La voix a changé. Peut-être qu'elle a mûri - c'est logique - en tout cas, elle s'est découvert de la profondeur, elle a trouvé de l'assurance. L'ambiance n'est plus à la même fièvre : au lieu d'embrasser, mécaniquement, le rythme de la house, Benjamin Diamond adopte maintenant la pulsation d'un amant de la pop, bat pour les riffs de guitare bien électriques. Et, contre toute attente, cela lui ressemble bien davantage. Depuis " Music Sounds Better With You ", le tube du trio Stardust, les années ont filé, Benjamin (re)tente la course en solitaire mais cette fois il a gardé le gouvernail jusqu'au bout. Oublié le costume un peu lisse et clinquant de Strange Attitude, essai initial conçu dans la pression de la french touch et conclu par trop de compromis. Son deuxième album solo (mais le premier dans son coeur). Il en a donné l'impulsion dans son studio perso et, parallèlement à la direction de son label Diamondtraxx (HushPuppies, Nelson, Pilooski, Dirty Diamonds, The Eternals, Octet,). Il a planché dessus deux ans, écrivant l'intégralité des compositions, menant lui-même les séances d'enregistrements avec les sessions de Pet Sounds près de la console. Le temps de se trouver, d'accepter ses envies et, à force de discipline, sa voix. " M'entendre chanter a été difficile ", reconnaît-il, " comme pour un acteur qui serait obligé de se voir à l'écran. "

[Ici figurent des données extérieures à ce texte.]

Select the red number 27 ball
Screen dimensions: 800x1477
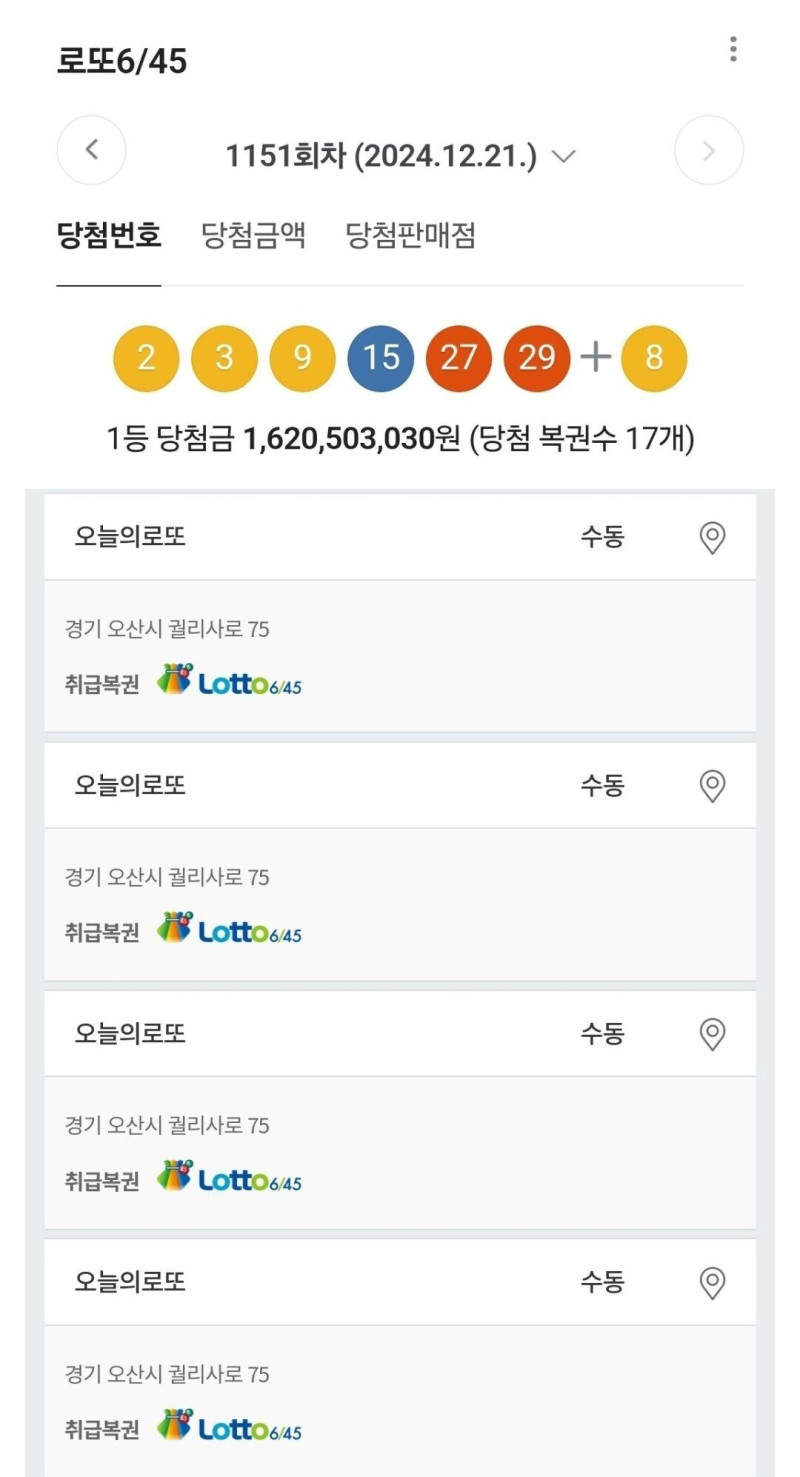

Mais ce travail sur soi a payé : satisfaisant ses exigences et ses obsessions, le résultat lui colle vraiment à la peau, rendant caduque cette étiquette de " chanteur house ". Si bien qu'au moment de baptiser ce disque, Benjamin n'a pas tergiversé. Out Of Myself, donc. Parce qu'ici il n'y a pas place pour la pose ou l'imposture, le temps presse trop pour cela. Plutôt de se cacher derrière une culture club qui n'a été la sienne que par accident, il a laissé exploser sa fascination pour les orchestrations soignées, les hymnes rock avec une batterie qui claque et des mélodies sentimentales. Et l'air du temps n'y est pour rien. Si on connaissait son amour pour la musique noire et Prince en particulier, Benjamin gardait cachés sa vénération pour des songwriters classiques tels que Bob Dylan ou Ray Davies des Kinks, Arthur Lee du groupe Love, son obsession pour Paul Weller, son respect infini pour New Order.



Ici, toutes ces influences jaillissent comme un geyser mais sont contrôlées par un songwriter aussi solide que sobre. Après l'entrée en matière musclée et ironique "Mr Fate ", se succèdent de tendres déclarations (" Let's Get High ", " Give Me The Grace "), de la pop trépidante et émouvante (" I Wish ", " These Emotions ", " No One Knows "), du rock brûlant (" There Is A Girl ") une ballade poignante ("She's Away "). " A la base, je suis chanteur et compositeur. Alors le style, cela sert juste de prétexte pour exprimer des émotions ". Les chansons d'Out Of Myself ne sont pas autobiographiques mais racontent des histoires qui lui sont proches, des relations qui finissent ou s'épanouissent, des instants du quotidien que chacun grave dans sa mémoire. En guise de fil conducteur, il y a le thème de la nostalgie, celle du passage de l'adolescence au monde des adultes. Mais aucun regret, aucune tristesse, juste un regard distancié et amusé.